Остальные у нас тоже прохладно относились к Кларе Михайловне. Особенно раздражала женщин ее привычка постоянно курить. Сам Яснопольский не курил и не любил табачного дыма, а она курила много. Задолго до прихода мужа она проветривала комнату и выходила в кое-как запахнутом халате курить в кухню: держала двумя пальцами длинную и толстую папиросу, молча втягивала дым и пускала его густым столбом к потолку, а потом, выкурив папиросу чуть больше, чем на половину, пускала в мундштук слюну, приминала мундштук пальцем и бросала окурок на лист железа, прибитый к полу у дверцы печи.
За вечер набиралась горка таких окурков, но Клара Михайловна не обращала на них внимания — будто и не она туда их набросала; даже когда бабушка демонстративно заметала при ней эти окурки в совок, она воспринимала это как должное.
Она вообще была странной женщиной, ни разу не помыла пол в кухне или в прихожей, по дому ходила нечесаной, неопрятной, из-под плохо застегнутого шелкового халата всегда виднелся лифчик, отделанный кружевами, но несвежий; на улицу она выходила редко, больше сидела в комнате, а когда появлялась в кухне, то ни с кем не разговаривала и вела себя так, будто все ей чем-то обязаны.
Но как бы там ни было, а бабушка согласилась топить за нее печь и дров на это не жалела — от печки к вечеру во всем доме становилось теплее.
Если бы только не запахи еды в кухне...
Случай помог мне избавиться от этих мук... Я только-только умылся утром, а умывался я в кухне — вода там из крана текла не такой ледяной, как в ванной комнате, — и вытирал лицо, когда появился Самсон Аверьянович в старых штанах и в желтой трикотажной майке.

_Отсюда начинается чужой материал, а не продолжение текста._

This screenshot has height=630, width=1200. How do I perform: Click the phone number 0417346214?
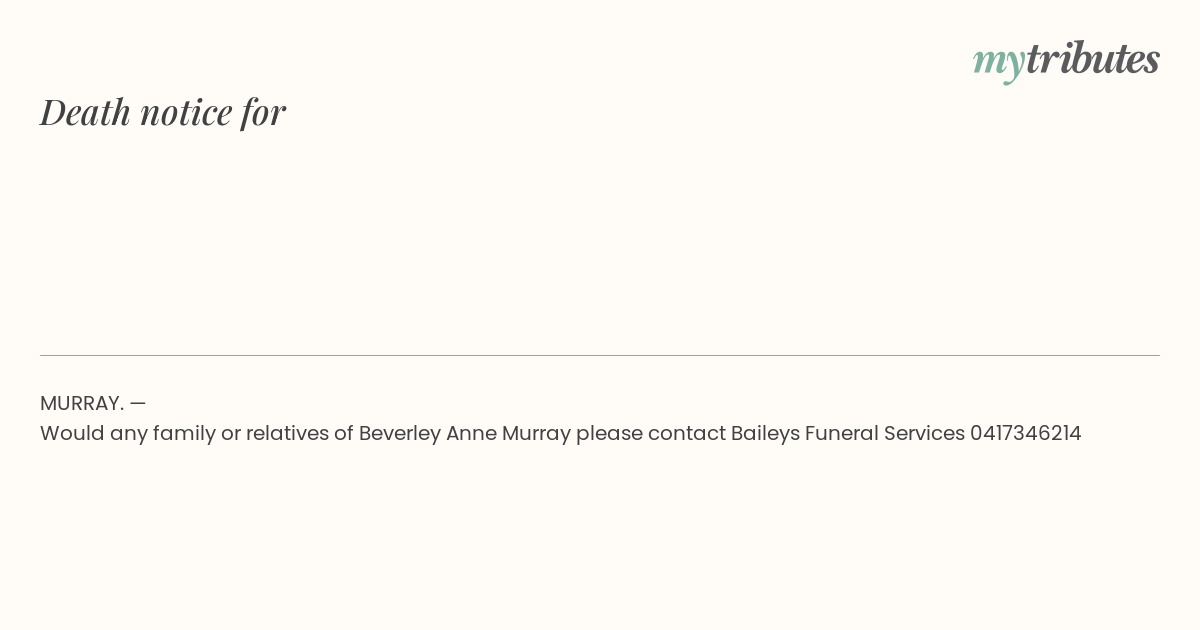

Одной рукой он еще сонно почесывал грудь, а в другой, опущенной вниз, держал что-то серое и слегка раскачивающееся; присмотревшись, я поморщился — он держал за хвост большую серую мышь. Ее спина была перебита пружиной мышеловки, и на шерсти запеклась кровь.
— Смотри, какую зверюгу я поймал, — он приподнял мышь. — А то слышу, ночами все скребет в углу... Вот и поставил вчера мышеловку. Хороша, а?

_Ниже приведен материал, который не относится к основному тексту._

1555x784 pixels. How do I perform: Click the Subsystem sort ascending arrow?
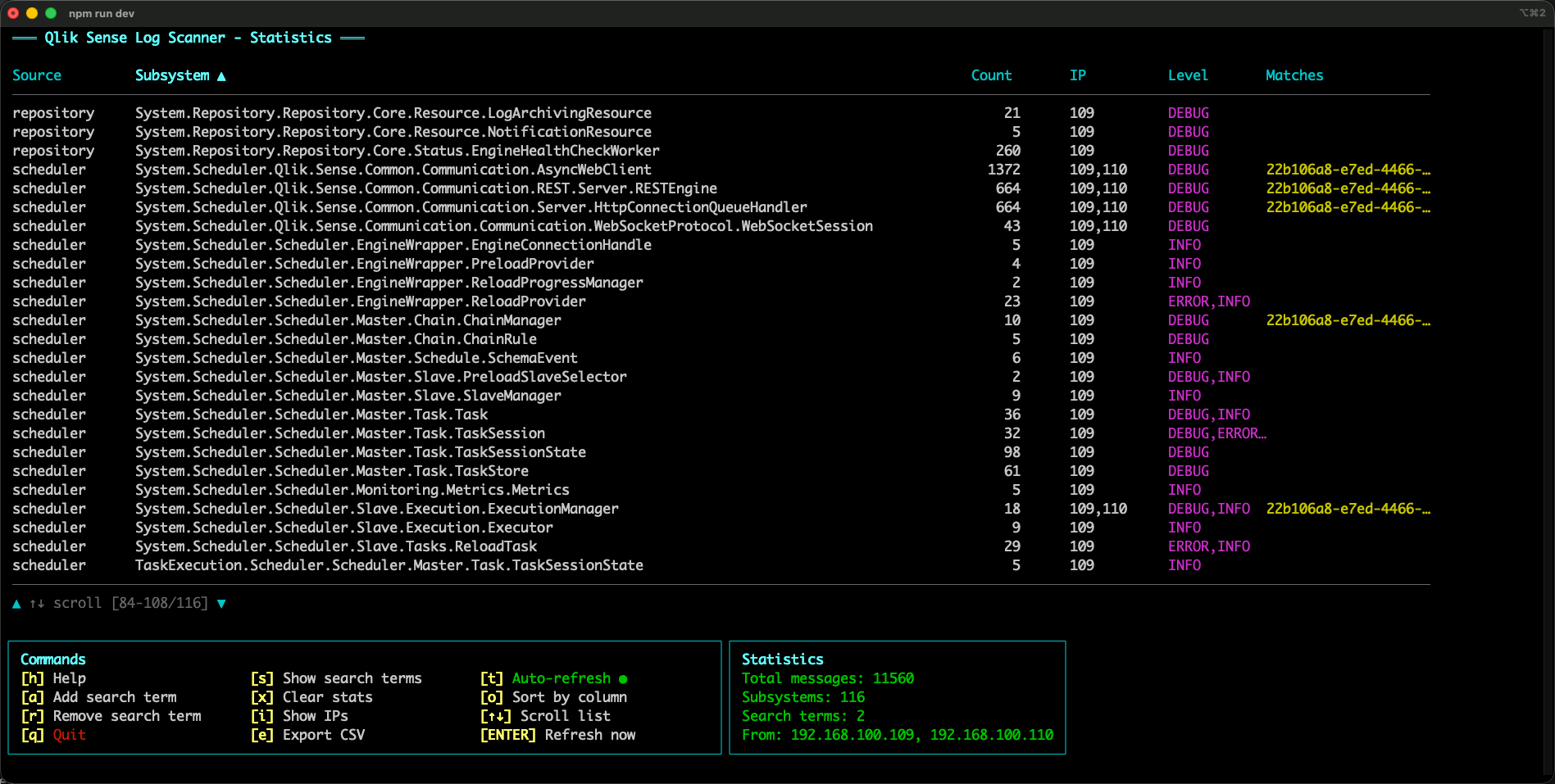pyautogui.click(x=221, y=76)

Подошел к печке, все еще держа мышь за хвост, — теперь она покачивалась у него в коленях, — снял со стоявшей на плите сковороды крышку, набрал горсть холодной картошки, отправил ее в рот, запрокинув голову.
От отвращения мне стало муторно, к горлу подступила тошнота — захотелось сплюнуть в раковину.
Даже и небольшой мой завтрак не смог я в то утро съесть и ушел в школу голодным. Но зато с тех пор всякий раз, как Клара Михайловна готовила мужу ужин, я вспоминал ту мышь с перебитой спиной, с темной, запекшейся кровью на шерсти, и запах еды — их еды — вызывал во мне отвращение.
Яснопольские прожили у нас уже долго, когда Самсон Аверьянович впервые столкнулся с матерью. Обычно она уходила на работу совсем рано, раньше всех в доме, а приходила поздно — даже я не каждый день ее видел; после работы она до ночи пропадала в сквере, возвращалась домой вся запорошенная снегом, вконец замерзшая и подолгу отогревала закоченевшие руки у остывающей печки... А тут у нее выпал свободный вечер, мать решила постирать кое-что из белья и поставила на огонь выварку.
Понятно, в тот вечер я не отходил от нее.
Разговаривая с матерью, я сидел у стола, и тут на пороге кухни вырос Самсон Аверьянович — встал там, почти закрывая дверной проем массивным телом.
— Вот и еще одна хозяйка этого дома, с которой я, можно сказать, пока и не виделся, хотя с остальными давно перезнакомился, — зарокотал он мягким баском. — Что же вы так себя не щадите, а? Дома вас никогда не бывает... Всю работу не переделаешь, а молодость свою ой как легко загубить. Не надо об этом забывать.